The Study on those with Highly Superior Autobiographical Memory

Yesterday, our memory is as good as their memory.
A few days pass, our memory is almost as good.
A week passes, and our memory of the day a week ago is very, very different from theirs.
A month or year passes, their memory of a given day is as good as it was at a week. We recall almost nothing.

“They are not great learners; they are very poor forgetters. Their rate of forgetting is small and ours is large.”

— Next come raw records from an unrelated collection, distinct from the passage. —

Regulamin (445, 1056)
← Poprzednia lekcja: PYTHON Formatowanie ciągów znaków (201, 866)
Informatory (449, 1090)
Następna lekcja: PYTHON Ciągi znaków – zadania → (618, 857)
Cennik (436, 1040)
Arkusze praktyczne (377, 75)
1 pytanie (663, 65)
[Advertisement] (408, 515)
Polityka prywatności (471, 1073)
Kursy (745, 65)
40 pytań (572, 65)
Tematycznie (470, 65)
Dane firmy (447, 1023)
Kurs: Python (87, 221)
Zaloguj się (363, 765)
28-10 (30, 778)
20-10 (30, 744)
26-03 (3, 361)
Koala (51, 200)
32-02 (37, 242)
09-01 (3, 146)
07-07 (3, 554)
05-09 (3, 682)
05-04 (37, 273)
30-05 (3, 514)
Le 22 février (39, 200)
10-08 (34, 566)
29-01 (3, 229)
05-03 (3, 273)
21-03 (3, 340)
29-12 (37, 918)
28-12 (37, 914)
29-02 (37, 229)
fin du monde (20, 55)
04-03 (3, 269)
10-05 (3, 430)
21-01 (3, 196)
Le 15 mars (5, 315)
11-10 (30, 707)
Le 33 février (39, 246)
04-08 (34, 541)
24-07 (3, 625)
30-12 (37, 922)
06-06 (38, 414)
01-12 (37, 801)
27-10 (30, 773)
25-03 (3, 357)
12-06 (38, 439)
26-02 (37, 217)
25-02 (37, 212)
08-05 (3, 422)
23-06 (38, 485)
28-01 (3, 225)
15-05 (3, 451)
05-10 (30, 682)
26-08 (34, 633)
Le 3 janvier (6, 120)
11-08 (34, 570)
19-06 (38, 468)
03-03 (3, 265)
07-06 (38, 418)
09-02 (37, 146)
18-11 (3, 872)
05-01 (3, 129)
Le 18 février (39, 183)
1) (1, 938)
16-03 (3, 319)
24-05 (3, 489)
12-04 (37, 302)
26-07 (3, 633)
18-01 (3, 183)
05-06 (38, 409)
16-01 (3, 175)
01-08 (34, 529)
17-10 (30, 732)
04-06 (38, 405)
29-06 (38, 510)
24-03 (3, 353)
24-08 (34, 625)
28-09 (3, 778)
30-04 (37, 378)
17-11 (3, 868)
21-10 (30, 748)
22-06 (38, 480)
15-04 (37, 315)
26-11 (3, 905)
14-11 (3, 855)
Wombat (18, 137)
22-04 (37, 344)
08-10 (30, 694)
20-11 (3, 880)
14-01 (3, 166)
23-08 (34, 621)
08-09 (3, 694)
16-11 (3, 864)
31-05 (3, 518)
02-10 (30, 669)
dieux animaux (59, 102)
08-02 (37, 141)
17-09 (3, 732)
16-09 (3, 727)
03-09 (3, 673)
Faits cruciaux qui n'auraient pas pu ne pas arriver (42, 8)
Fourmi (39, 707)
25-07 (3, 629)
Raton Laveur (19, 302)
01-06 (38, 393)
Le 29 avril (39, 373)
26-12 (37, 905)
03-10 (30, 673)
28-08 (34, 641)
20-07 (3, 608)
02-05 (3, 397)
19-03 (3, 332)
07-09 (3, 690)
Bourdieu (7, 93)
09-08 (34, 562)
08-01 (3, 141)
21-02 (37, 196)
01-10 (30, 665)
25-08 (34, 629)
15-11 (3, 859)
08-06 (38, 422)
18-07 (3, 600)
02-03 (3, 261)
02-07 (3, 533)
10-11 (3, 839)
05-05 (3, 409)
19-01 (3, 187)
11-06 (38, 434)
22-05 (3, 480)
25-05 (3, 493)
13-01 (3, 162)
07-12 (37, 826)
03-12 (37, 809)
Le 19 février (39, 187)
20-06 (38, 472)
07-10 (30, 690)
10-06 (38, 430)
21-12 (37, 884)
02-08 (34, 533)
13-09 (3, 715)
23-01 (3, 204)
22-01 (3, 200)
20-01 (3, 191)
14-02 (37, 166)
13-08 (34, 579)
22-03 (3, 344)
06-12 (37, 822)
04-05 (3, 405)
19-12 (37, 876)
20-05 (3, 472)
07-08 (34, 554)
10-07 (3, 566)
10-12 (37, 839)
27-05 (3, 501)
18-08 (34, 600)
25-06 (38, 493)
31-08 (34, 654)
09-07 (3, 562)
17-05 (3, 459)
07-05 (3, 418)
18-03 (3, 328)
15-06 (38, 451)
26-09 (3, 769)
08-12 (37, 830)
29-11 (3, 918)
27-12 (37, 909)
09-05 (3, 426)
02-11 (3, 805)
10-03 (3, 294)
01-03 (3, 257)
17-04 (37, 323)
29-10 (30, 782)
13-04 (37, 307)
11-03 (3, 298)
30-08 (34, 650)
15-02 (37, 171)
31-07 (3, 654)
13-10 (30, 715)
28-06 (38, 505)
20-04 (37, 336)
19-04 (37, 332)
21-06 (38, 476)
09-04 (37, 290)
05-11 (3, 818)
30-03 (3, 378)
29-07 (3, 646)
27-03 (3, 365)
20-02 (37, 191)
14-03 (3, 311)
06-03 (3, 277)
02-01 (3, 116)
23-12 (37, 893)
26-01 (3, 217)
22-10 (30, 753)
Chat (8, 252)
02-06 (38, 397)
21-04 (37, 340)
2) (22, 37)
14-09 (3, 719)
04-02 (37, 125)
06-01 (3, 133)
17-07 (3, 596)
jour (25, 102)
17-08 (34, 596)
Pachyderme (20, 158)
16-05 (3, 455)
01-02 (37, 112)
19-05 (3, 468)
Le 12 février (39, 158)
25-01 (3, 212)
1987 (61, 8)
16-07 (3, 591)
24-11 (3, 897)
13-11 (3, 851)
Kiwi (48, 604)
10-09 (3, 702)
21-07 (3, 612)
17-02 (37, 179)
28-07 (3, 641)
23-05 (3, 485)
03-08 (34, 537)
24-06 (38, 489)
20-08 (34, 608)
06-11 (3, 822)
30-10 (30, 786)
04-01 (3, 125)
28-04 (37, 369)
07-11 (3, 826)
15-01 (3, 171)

What we need to remember, is a prompt.

Have you ever had that experience… you can’t recall something then someone prompts you and then you recall the day as though it happened yesterday.
Luke 22:14–20 ESV
And when the hour came, he reclined at table, and the apostles with him. And he said to them, “I have earnestly desired to eat this Passover with you before I suffer. For I tell you I will not eat it until it is fulfilled in the kingdom of God.” And he took a cup, and when he had given thanks he said, “Take this, and divide it among yourselves. For I tell you that from now on I will not drink of the fruit of the vine until the kingdom of God comes.” And he took bread, and when he had given thanks, he broke it and gave it to them, saying, “This is my body, which is given for you. Do this in remembrance of me.” And likewise the cup after they had eaten, saying, “This cup that is poured out for you is the new covenant in my blood.
When we come to this table, we are not only remembering the past… but we are remembering the past in light of the future… that Christ died once for all… and so we all died. And now, through him, all can live.